The Hobbit: An Unexpected Journey is based on the first six chapters of “The Hobbit”, a book made up of a series of sort of misadventures had by a party of dwarves and a reluctant Hobbit. Their main goal: to get back the lost treasure that was once theirs. This treasure is what’s known as a MacGuffin, an object of desire that sets the characters on their way, allowing the plot to move on. The main focus of the book is the small issues the diminutive party are met with and how, quite unexpectedly, Bilbo finds himself gradually becoming more valuable.

I feel like we should all take a moment and think about what Tolkien was trying to say here...

...Have we all got the idea?

...So we’re on the same page?

...Good then I shall continue.

I’m being a little childish really... which is just perfect because what I’m trying to demonstrate was that Tolkien was writing this for kids, it is enjoyed by adults of course but the intent was that it is for kids. It being for kids it has a sort of message to it, one which kids might subtly pick up on and go, “hmm” to...

The message is this- Hobbits are small. Really small. Like, they make dwarves feel tall... small. So Bilbo... small... making his way up the ranks of these dwarves (many of whom are battle hardened and all that jazz) is proving to these kids that even a small voice can have a big impact. A lesson, by the way, that can also be learnt by the way from watching Disney’s Lilo and Stitch Television Series... but I digress.

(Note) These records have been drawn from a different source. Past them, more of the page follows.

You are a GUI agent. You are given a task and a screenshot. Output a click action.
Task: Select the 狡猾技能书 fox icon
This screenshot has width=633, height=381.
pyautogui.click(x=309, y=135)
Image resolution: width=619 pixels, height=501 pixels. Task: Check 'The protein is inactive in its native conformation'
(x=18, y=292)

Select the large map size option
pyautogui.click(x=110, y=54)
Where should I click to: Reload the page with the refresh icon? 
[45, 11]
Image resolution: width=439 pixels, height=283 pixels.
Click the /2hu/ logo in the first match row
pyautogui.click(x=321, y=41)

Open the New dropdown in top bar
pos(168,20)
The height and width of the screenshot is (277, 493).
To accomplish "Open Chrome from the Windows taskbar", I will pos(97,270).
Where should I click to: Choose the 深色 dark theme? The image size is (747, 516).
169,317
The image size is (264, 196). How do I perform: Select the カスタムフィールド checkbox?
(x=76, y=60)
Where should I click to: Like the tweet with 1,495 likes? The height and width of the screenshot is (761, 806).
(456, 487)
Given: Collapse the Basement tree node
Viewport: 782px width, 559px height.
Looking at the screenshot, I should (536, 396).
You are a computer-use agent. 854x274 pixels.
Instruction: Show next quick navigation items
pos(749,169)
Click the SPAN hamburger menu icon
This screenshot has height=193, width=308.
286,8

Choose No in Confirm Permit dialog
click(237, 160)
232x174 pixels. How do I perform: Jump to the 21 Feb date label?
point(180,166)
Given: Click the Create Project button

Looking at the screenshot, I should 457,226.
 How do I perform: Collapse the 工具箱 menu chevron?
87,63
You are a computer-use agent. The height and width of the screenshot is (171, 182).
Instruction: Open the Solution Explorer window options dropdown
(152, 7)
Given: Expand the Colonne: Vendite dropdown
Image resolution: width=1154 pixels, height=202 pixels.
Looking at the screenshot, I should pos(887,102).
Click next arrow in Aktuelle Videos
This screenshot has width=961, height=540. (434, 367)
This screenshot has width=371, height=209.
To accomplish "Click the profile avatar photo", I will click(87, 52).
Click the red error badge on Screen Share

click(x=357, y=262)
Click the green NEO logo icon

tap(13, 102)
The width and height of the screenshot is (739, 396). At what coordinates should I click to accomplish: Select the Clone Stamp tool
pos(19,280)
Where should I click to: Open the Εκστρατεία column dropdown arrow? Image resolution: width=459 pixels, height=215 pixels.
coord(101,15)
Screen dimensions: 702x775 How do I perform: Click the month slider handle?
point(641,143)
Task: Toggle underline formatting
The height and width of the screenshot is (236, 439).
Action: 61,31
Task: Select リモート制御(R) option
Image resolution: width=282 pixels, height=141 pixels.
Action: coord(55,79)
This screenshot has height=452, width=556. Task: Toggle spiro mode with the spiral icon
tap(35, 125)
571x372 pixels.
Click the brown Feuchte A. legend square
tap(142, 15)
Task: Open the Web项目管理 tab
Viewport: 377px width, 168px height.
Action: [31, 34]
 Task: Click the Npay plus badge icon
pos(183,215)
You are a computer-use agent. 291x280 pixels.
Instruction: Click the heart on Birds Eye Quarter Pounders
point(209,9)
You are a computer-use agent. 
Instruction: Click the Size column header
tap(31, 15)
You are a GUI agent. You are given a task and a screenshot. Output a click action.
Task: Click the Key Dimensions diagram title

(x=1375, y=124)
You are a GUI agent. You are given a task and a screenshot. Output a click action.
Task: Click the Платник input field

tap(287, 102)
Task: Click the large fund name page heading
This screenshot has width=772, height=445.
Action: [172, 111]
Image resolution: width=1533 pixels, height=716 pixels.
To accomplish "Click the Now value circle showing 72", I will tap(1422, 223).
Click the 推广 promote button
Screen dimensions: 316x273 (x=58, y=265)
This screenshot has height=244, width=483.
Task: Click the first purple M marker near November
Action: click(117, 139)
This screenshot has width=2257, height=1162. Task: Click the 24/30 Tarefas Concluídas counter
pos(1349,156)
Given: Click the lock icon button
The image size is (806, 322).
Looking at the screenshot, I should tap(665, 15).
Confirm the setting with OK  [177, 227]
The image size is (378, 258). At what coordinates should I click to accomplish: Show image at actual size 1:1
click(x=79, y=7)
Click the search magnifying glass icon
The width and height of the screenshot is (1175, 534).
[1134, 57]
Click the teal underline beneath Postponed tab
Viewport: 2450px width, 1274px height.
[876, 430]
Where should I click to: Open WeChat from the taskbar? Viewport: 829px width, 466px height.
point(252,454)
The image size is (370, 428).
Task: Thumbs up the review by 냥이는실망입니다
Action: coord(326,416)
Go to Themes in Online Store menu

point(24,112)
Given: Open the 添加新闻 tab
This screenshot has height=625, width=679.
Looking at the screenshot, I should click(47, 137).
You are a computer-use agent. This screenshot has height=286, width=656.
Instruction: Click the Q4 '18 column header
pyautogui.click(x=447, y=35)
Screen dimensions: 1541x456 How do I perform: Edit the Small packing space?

Bilbo is an example for kids to follow.

When you bear this in mind the fact that he has a substance dependency problem, which is canonical to the way the One Ring works in The Lord of the Rings films, he is a bit of a mixed up person in Jackson’s interpretation. The Hobbit teaches us that no matter how small you are you can always do great things, but The Lord of the Rings was a story of treachery, betrayal and great evil. One does not exactly compliment the other, not without being vastly altered.
Do you want the point? Okay, well here it is...


The point is that whilst Peter Jackson was the right man for the job when it came to creating the epic battles of The Lord of the Rings his take on The Hobbit does not keep in mind that the two adventures are very different. One is for adults the other for kids, one is about finding Mordor the other is about finding yourself and finally one is about a heap of battles and the other has Bilbo get knocked out at the beginning of the only battle so we cannot see any of the bloodshed at all... it's just not Hobbit-y to see all that blood.